Text segment:
»»
Simple Slow-Roasted Leg of Lamb With Beer

8 servings
4 hr 15 min

Need inspiration for Sunday lunch or holiday dinner? This recipe for slow-roasted leg of lamb is wonderfully simple. All you need for this lamb dish is garlic, rosemary, and your favorite beer.

If you are not a fan of lamb meat, this juicy roast is sure to win you over. It's the best slow-roasted leg of lamb recipe with only four ingredients!

Why it Works

  • Simple ingredients: With only four ingredients, this dish is chock-full of flavor!
  • No-fuss prep: Preparing this festive dinner is very easy and stress-free. You don't even need to mess with making gravy. The beer and meat juices take care of it on their own.
  • Versatile: This recipe goes with any side dish, from mashed potatoes to rice to pasta, and your favorite vegetables.
  • Abundant: It feeds a crowd, so it's perfect for dinner parties and holidays. Lamb is a tasty harbinger of spring and one of the most common dishes on the Easter holiday table. But think outside the box and swap your usual ham or turkey with this roast for Thanksgiving and Christmas.

We love our lamb, whether it's a leg baked in the oven or spit-roasted whole, chops that are grilled, or chunks cooked in a stew.

Without roast lamb, it’s hard to imagine any major celebration in the circle of family and closest friends. Best of all, this piece of meat is not difficult to prepare in your own home.
««
Exercise task A:
Rescale the records starting at the line containing "This screenshot has height=462, width=704." and ending at the end of the records, both ends included. Multiply every coordinate in the answers by 1.55 and round to whole numbers, rounding halves up. Reproduce all of these lines, with their requests, and leave out the pictures.

Entries supplied:
»»
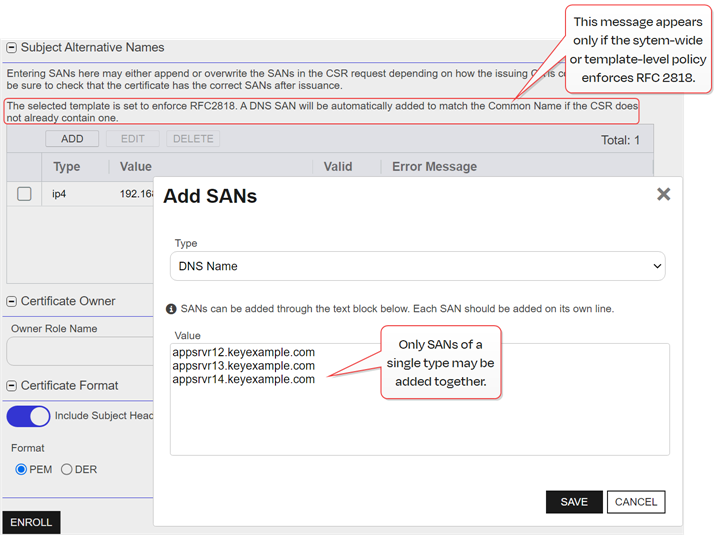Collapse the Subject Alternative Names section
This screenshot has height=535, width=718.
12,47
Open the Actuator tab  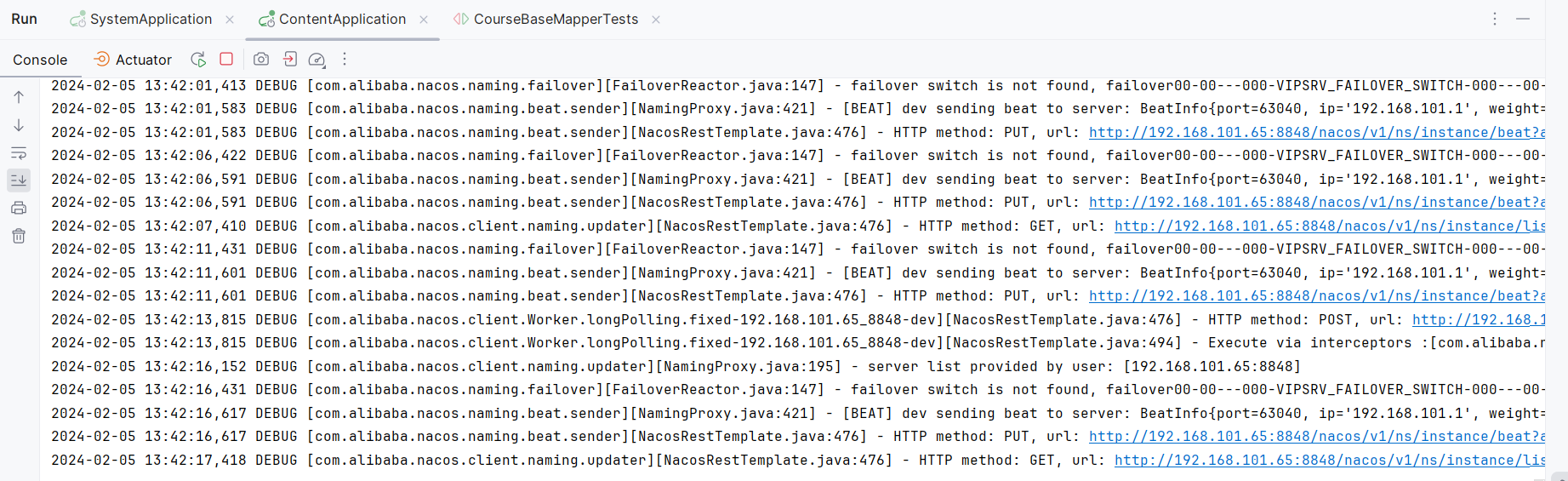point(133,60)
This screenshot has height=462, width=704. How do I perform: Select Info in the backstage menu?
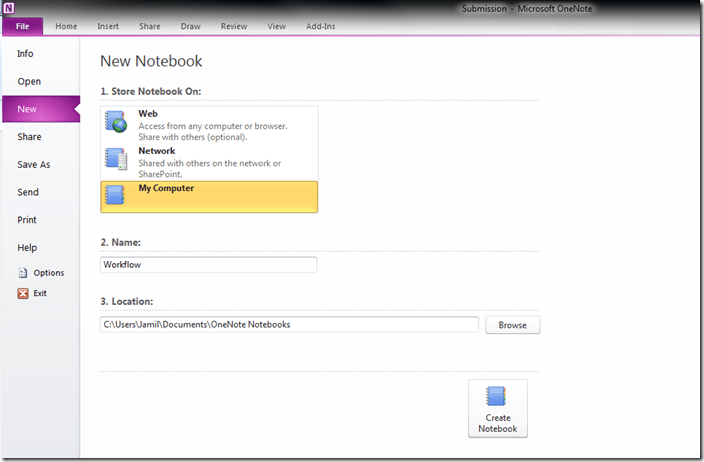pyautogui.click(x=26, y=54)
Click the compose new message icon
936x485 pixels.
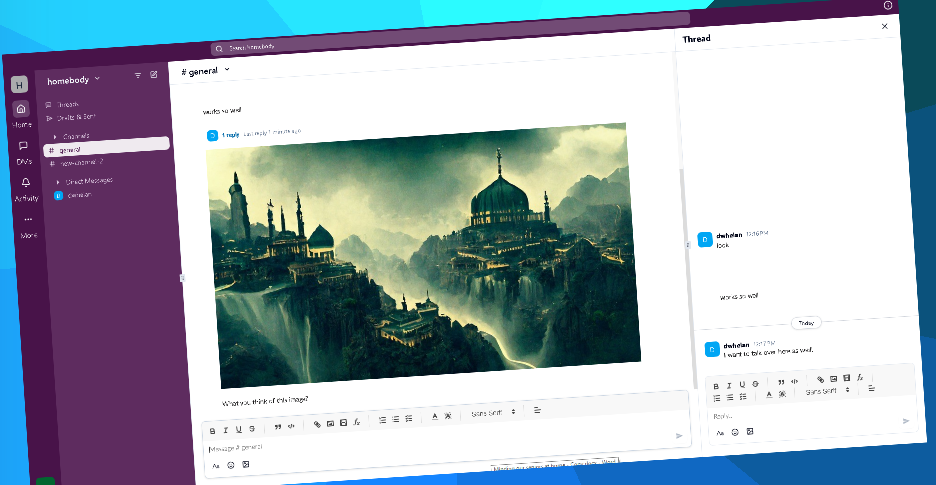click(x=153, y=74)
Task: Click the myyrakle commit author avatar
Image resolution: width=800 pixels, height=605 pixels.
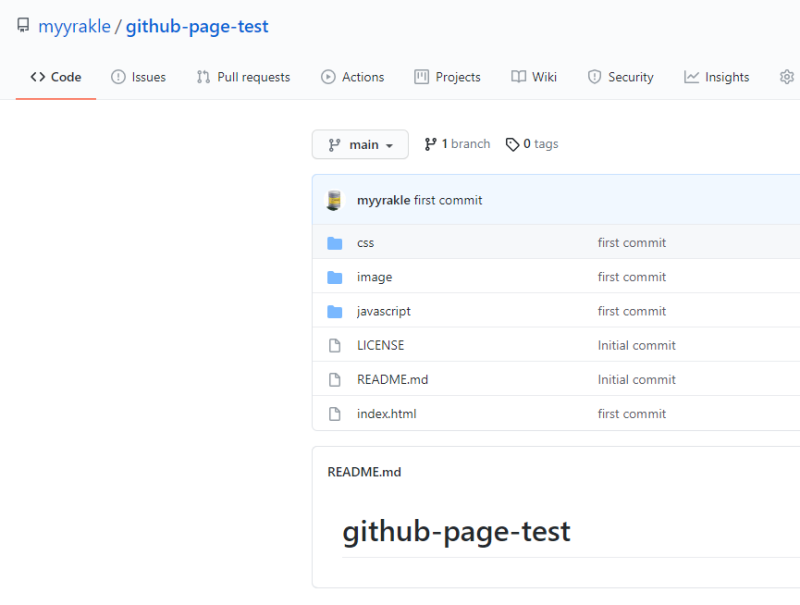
««
Exercise task B:
Continue the slow-roasted leg of lamb recipe from the point where it stops.

Result A:
This screenshot has height=462, width=704. How do I perform: Select Info in the backstage menu?
pyautogui.click(x=40, y=84)
Click the compose new message icon
936x485 pixels.
click(x=237, y=115)
Task: Click the myyrakle commit author avatar
Image resolution: width=800 pixels, height=605 pixels.

Result B:
How To Serve It

  • We often toss cooked spaghetti with juices from the beer-roasted lamb and serve with a side of green salad and some crusty bread to sop it all up for a simple family Sunday roast dinner. It is by far our favorite!
  • Serve with potatoes baked in the roast juices or with other root vegetables, such as roasted carrots. It goes well with spring onions, peas, and green beans, as well as a red wine-based sauce or yogurt mint sauce.
  • Of course, you can get creative and try your spice blends for unique flavor variations.

Should I remove the bone from the leg?

Whether using a boneless leg or removing the bones is a matter of taste and availability. The bone gives it extra flavor.

How long does it take to cook this bone-in leg in the oven?Depending on its size, the preparation time may vary slightly.

The general rule is to roast for about 30 minutes per pound of meat (for well done), but it is better to process it at a lower temperature for longer than to shorten the process, which will dry it out.

Also, check out this nifty chart for cooking lamb.

Can I cook it in a slow cooker?

You can most definitely cook a leg of lamb in a slow cooker! If you want it nicely browned, you might give it 15-30 minutes in the hot oven at the end. At this point, also pour the beer over it.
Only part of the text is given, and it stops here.